International career
- Years: Team / Apps / (Points)
- 2008–2018: South Africa Sevens / 248 / (346)
- Correct as of 14 November 2018

Coaching career
- Years: Team
- 2022–2023: Germany Sevens (Head Coach)
- 2023–2024: South Africa Sevens (Assistant Coach)
- 2024–: South Africa Sevens (Head Coach)
- Correct as of 5 September 2025
- Medal record
As a player
Men's rugby sevens
Representing South Africa
Rugby World Cup Sevens
| Bronze medal – third place | 2018 San Francisco | Team competition |
Olympic Games
| Bronze medal – third place | 2016 Rio de Janeiro | Team competition |
As a coach
Men's rugby sevens
Representing South Africa
Olympic Games
| Bronze medal – third place | 2024 Paris | Team competition |

= Philip Snyman =

South African rugby union player

Philippus Albertus Borman Snyman (born 26 March 1987) is a South African former rugby union player and is currently the head coach of the South Africa national rugby sevens team. As a player, he was the captain of South Africa's National Rugby 7s Team, Blitzbokke. He also played as a centre or winger for the Cheetahs in both Super Rugby and the Currie Cup.

He was a member of the South African Sevens team that won a bronze medal at the 2016 Summer Olympics.

==Playing career==

===Super Rugby===

Snyman replaced Andries Strauss who was suspended for a dangerous tackle on Lions lock Wikus van Heerden in 2012.

===Sevens===

He made his sevens debut for the Blitzbokke at the 2008 Dubai Sevens. He returned for the final two legs of the series in a bid to clinch the 2008–09 IRB Sevens World Series title, which South Africa eventually won.

Snyman signed a two-year contract with the South African Sevens team from 2012 until 2014. In 2013, he was included in the squad for the 2013 Rugby World Cup Sevens. Snyman suffered a knee ligament injury at the 2015 Hong Kong Sevens and was replaced by newcomer Carel du Preez for the rest of the series.

Snyman was included in a 12-man squad for the 2016 Summer Olympics in Rio de Janeiro. He was named in the starting line-up for their first match in Group B of the competition against Spain, scoring a try as South Africa won the match 24–0.

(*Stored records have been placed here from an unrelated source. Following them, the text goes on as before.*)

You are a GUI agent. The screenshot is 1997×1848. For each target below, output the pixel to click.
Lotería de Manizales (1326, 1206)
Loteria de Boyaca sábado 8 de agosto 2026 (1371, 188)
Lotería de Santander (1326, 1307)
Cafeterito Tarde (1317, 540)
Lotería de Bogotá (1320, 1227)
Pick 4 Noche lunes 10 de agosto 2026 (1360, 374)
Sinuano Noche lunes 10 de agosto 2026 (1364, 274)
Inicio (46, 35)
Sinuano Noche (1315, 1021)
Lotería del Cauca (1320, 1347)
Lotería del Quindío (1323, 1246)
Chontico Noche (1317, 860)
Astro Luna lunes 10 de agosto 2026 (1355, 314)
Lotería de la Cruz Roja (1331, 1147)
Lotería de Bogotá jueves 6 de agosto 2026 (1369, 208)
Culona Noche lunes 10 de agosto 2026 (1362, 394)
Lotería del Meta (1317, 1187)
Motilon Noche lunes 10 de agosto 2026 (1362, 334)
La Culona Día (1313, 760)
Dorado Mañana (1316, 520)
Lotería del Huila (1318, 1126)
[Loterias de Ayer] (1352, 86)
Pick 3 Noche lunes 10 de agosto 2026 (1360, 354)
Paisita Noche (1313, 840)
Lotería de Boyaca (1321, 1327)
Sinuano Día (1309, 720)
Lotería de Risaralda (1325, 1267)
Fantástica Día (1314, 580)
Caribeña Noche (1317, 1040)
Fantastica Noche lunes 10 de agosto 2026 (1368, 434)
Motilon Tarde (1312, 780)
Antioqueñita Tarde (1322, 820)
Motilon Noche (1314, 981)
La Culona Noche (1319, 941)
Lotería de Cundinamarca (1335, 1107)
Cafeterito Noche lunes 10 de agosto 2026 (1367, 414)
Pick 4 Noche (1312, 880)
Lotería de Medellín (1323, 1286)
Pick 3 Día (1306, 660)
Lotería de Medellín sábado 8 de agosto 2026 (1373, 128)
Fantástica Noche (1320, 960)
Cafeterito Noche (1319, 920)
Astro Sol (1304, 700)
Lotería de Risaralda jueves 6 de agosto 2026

Snyman retired from playing in 2019 after a career ending back injury.

==Coaching==
Snyman was the head coach of the Germany national rugby sevens team. He guided them during the 2023 World Series Challenger tournament. In 2024 he became the assistant coach of the South Africa national rugby sevens team and had that job from 2023–2024 until becoming the head coach South Africa national rugby sevens team in mid 2024 and he has since had that job.